A growing number of Americans see the failure of Senate Democrats to pass a budget as a political gimmick meant to avoid political embarrassment by hiding their intentions from the American people. After all, if there is no budget to critique the issue remains “out of sight, out of mind;” at least that’s what Democrats seem to be counting on.
"For three years, in the midst of fiscal crisis, the party running the Senate refused to even attempt to produce their financial plan in willful and knowing defiance of the law," Sen. Jeff Sessions, R-Ala., said in a statement on the three-year anniversary of the last Senate budget.
Sessions questioned how a Senate majority that hasn’t done its work has any business asking the American people to send one more dime in new taxes to a “dysfunctional (federal) government."

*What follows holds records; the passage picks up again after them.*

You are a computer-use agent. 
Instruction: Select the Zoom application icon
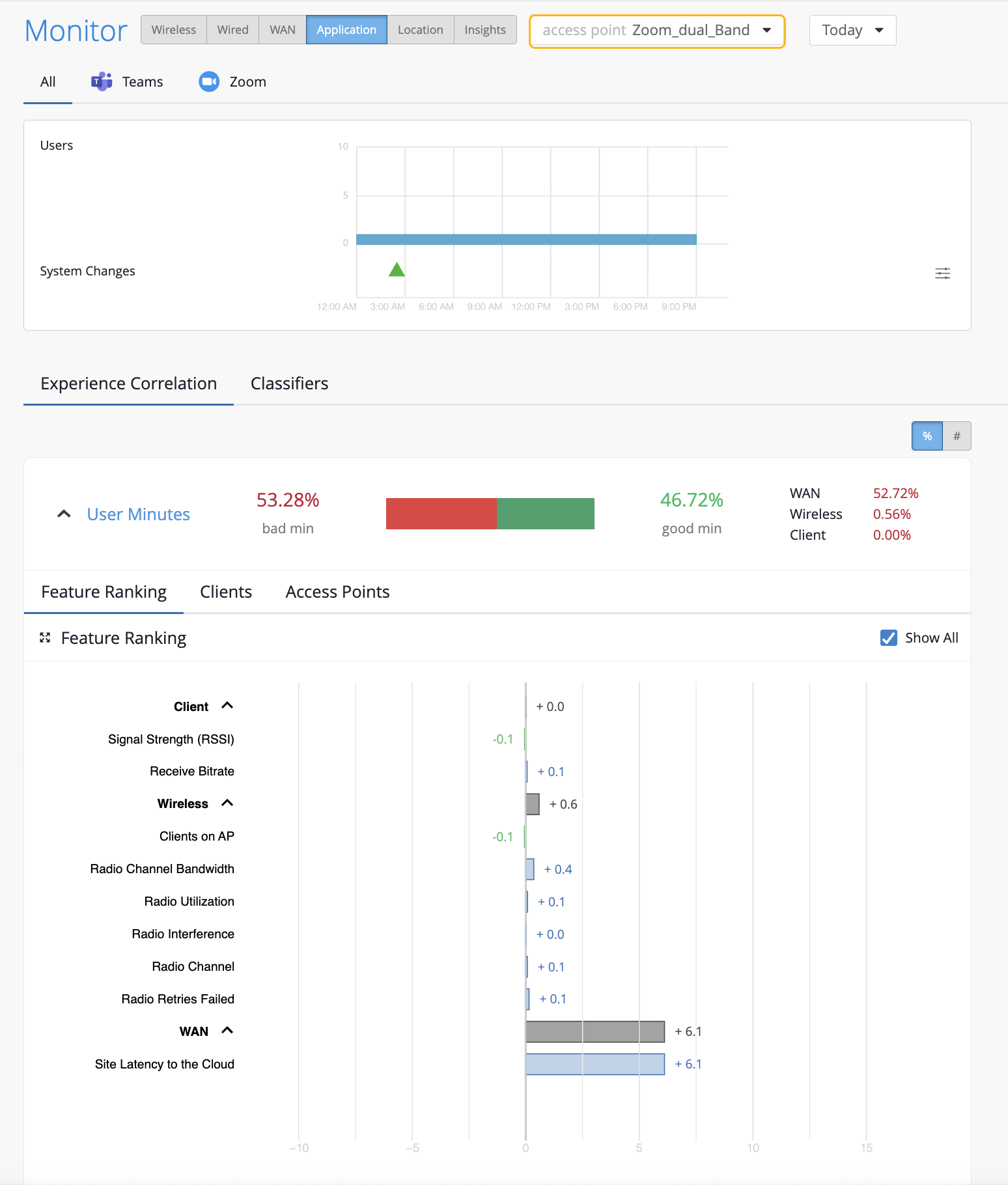tap(209, 81)
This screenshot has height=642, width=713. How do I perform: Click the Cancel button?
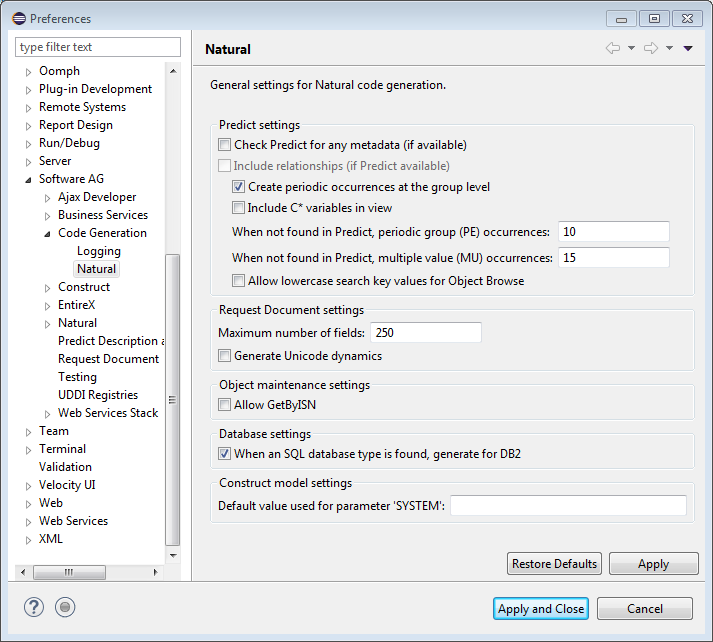click(645, 609)
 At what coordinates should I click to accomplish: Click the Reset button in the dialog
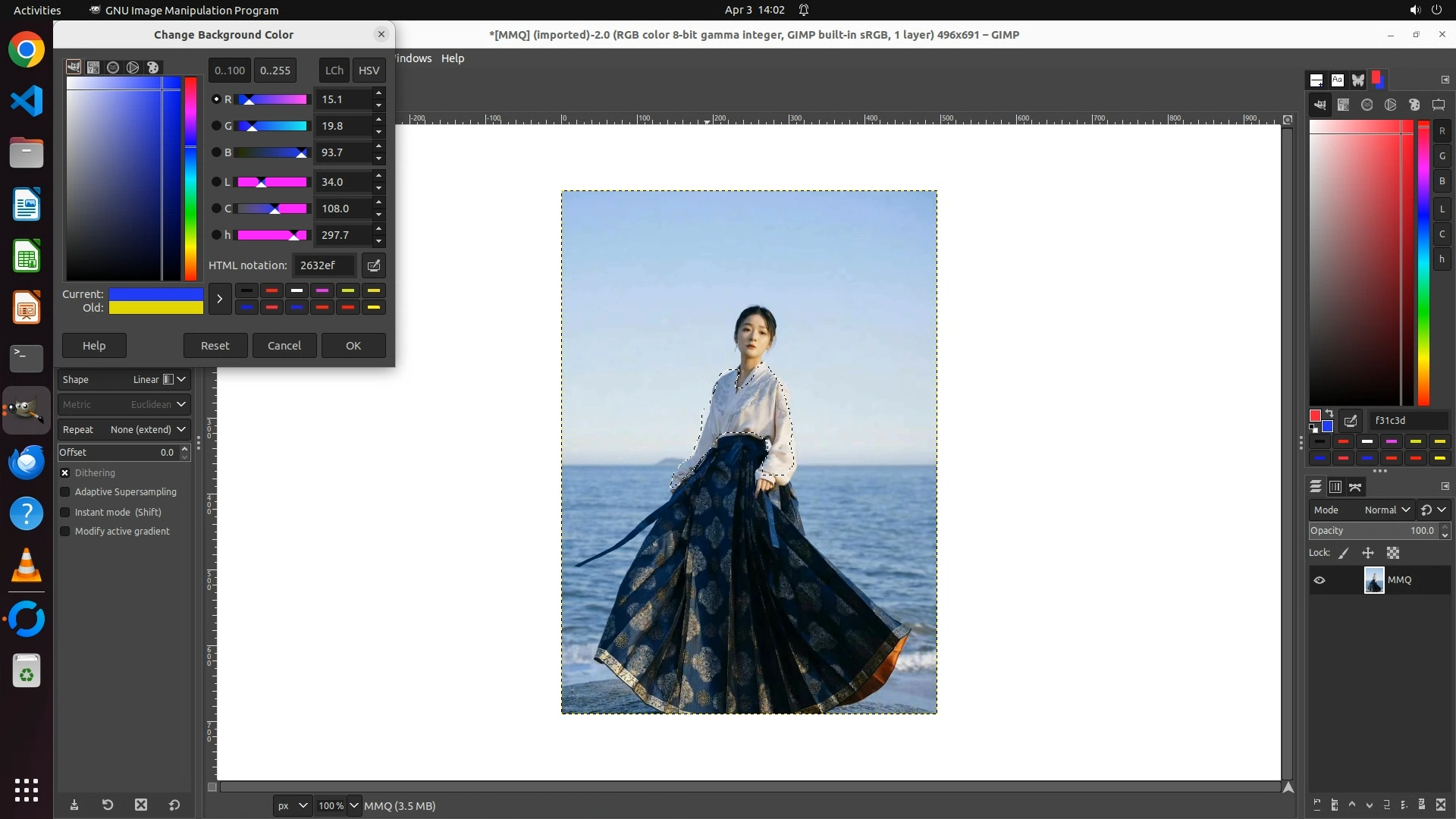(215, 346)
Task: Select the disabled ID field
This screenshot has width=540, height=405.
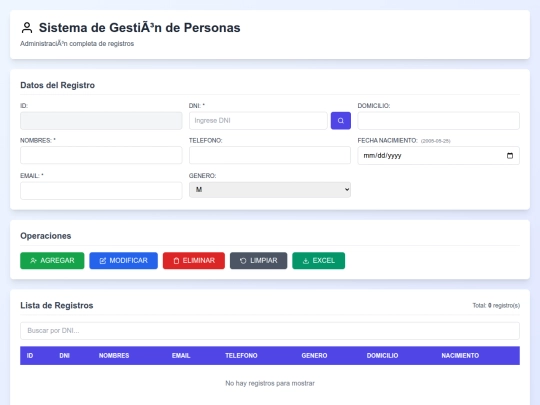Action: (x=101, y=121)
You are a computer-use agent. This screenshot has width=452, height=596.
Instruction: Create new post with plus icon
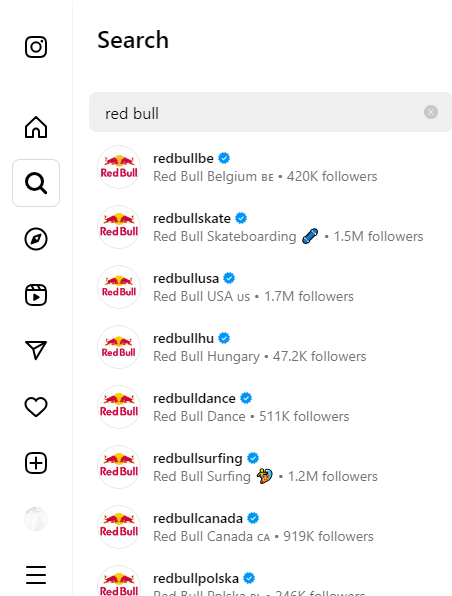click(x=36, y=463)
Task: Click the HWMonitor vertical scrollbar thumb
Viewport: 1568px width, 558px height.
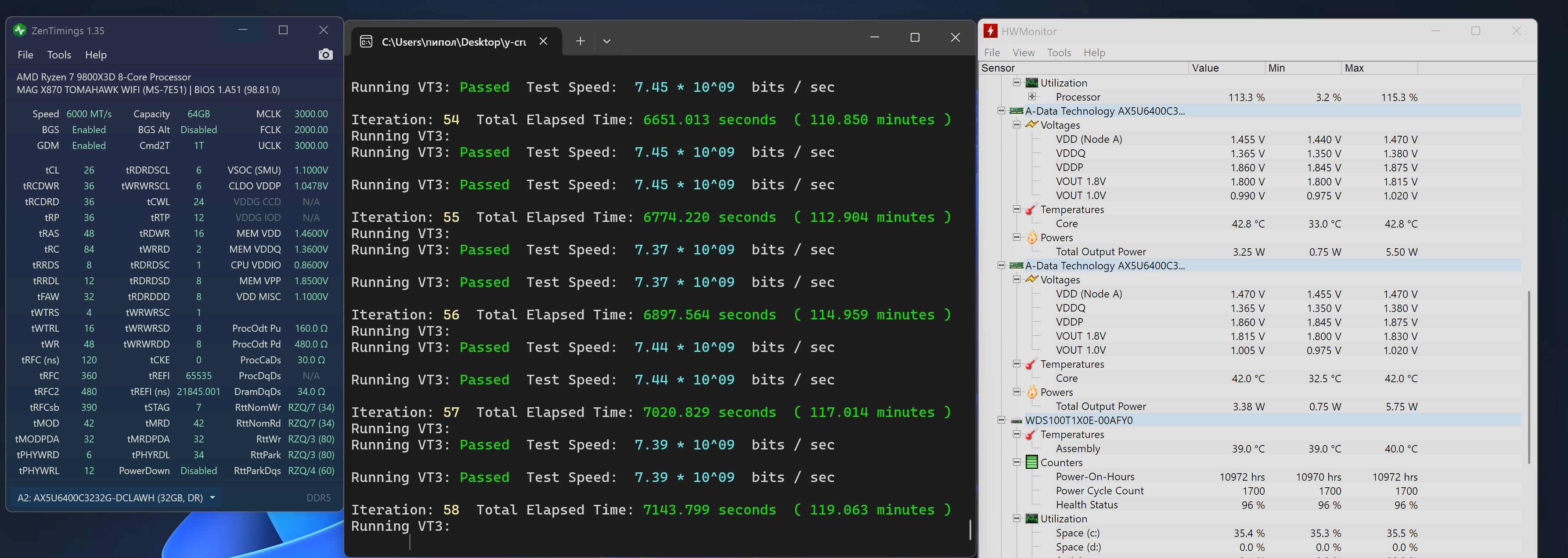Action: tap(1528, 378)
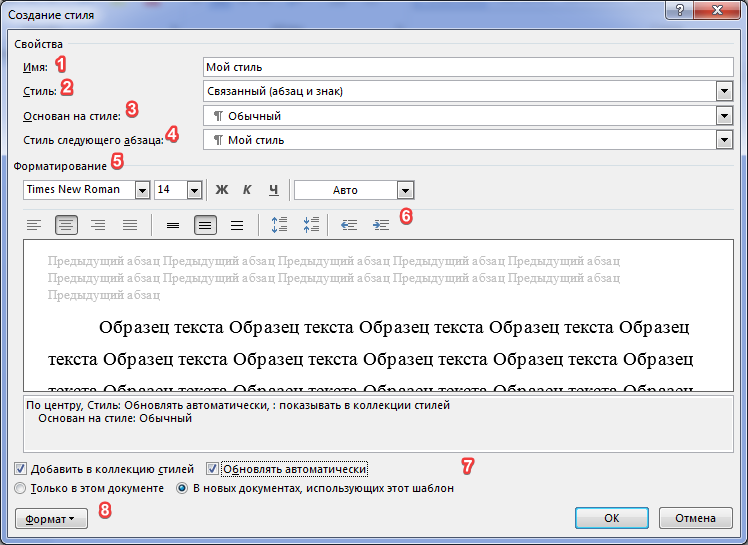Toggle italic (К) formatting
This screenshot has width=748, height=545.
click(x=247, y=190)
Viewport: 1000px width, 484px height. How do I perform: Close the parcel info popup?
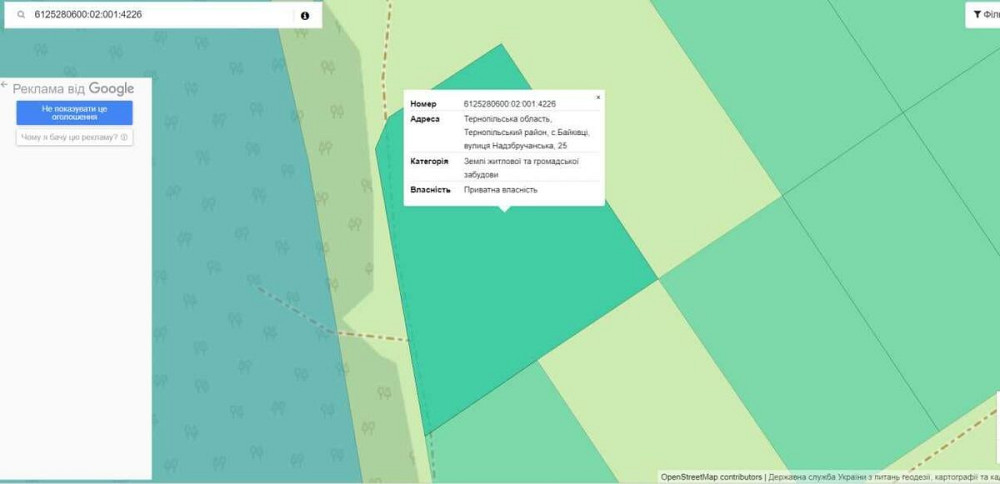[x=598, y=97]
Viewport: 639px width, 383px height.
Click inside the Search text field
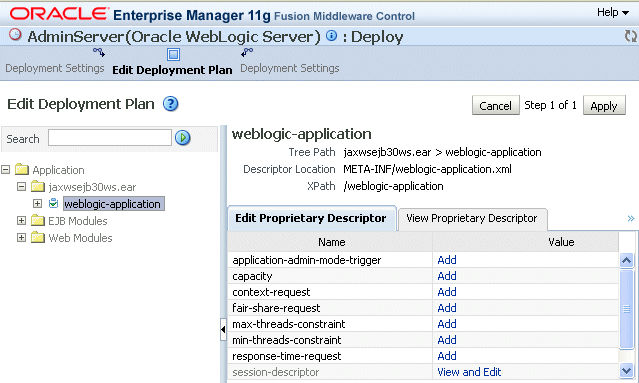(110, 138)
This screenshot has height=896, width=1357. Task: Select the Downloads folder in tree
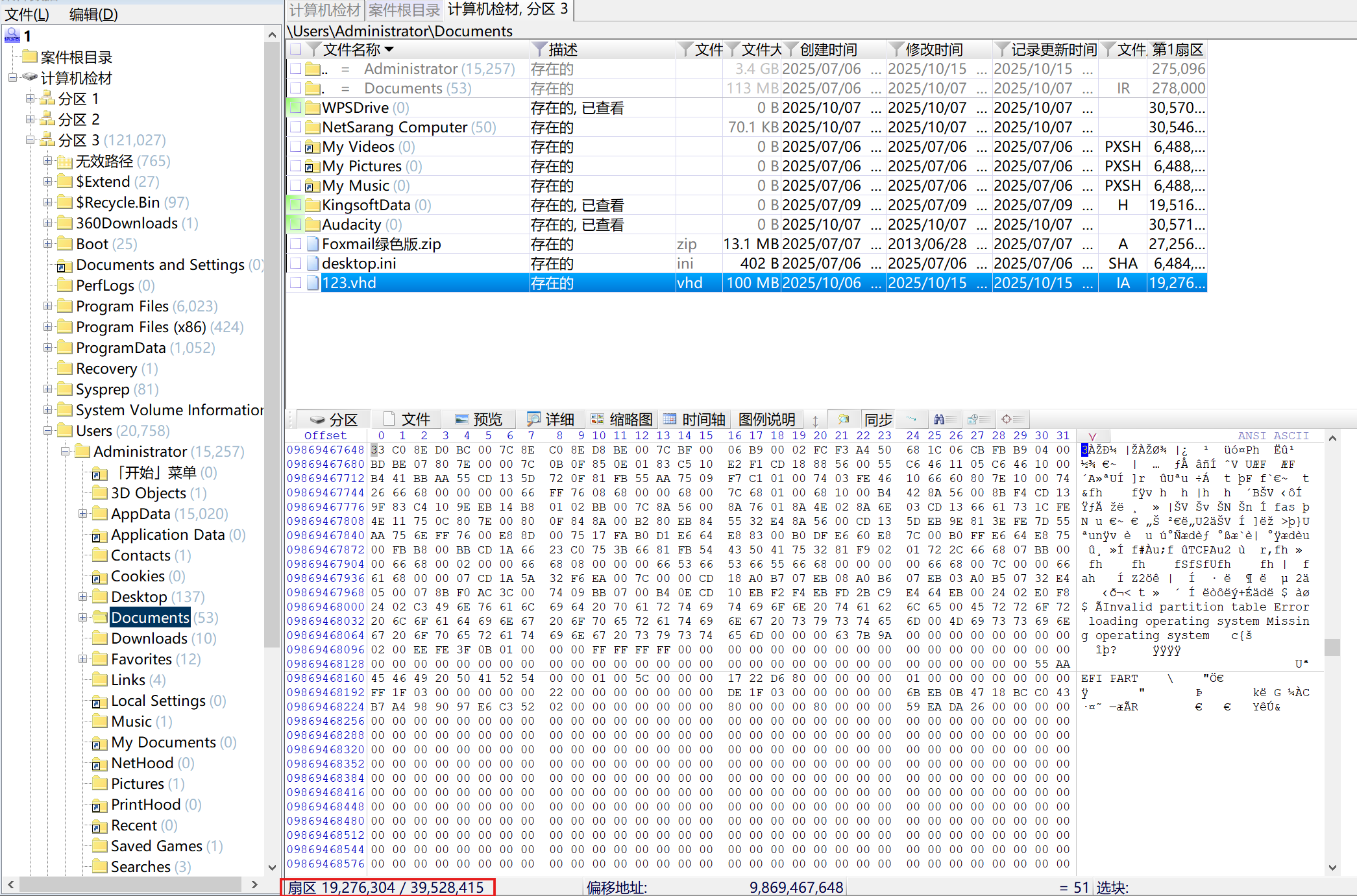[149, 638]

Democrats have offered a host of excuses for skipping out on their budget responsibilities. White House Chief of Staff Jack Lew, for example, blamed Republicans for the lack of a Senate budget.
"You can't pass a budget in the Senate of the United States without 60 votes, and you can't get 60 votes without bipartisan support," he said on CNN in February. "So unless Republicans are willing to work with Democrats in the Senate, Harry Reid is not going to be able to get a budget passed."
There is one problem with Lew’s lame excuse; the Senate does not need 60 votes to pass a budget this year.
Senate Majority Leader Harry Reid, D-Nev., argues that a debt limit deal passed last year “counts as a budget” because it sets a cap on how much Congress can spend. But analysts say setting caps on spending does nothing to inform the American people about how much money the government plans to spend or what it plans to spend it on.
Occasionally, a Senate Democrat admits that the Senate Democratic majority won't pass a budget for fear of being thrown out of office if the American people discover just how much they plan to spend and what their spending priorities include.
Last year, Sen. Joe Manchin, D-W.V., said, "they don't want to risk the next election" by passing a (Senate) budget. Senate Budget Committee Chairman Kent Conrad, D-N.D., recently concurred with Manchin's statement by admitting this is the "wrong time to vote."
Senate Democrats controlled 59 seats in the 2009-2010 Congress and for several months held a supermajority. The Democrats lost six Senate seats in the 2010 elections after piling on more national debt than 100 previous congresses combined. Still, Harry Reid and his Democrats are spending like there is no tomorrow, even after the U.S. credit rating was downgraded, assuring international lenders will charge ever-higher interest rates for U.S. borrowing.
The question for Democrats is whether the American people will call them out on November 6, or let the sleeping dog lie.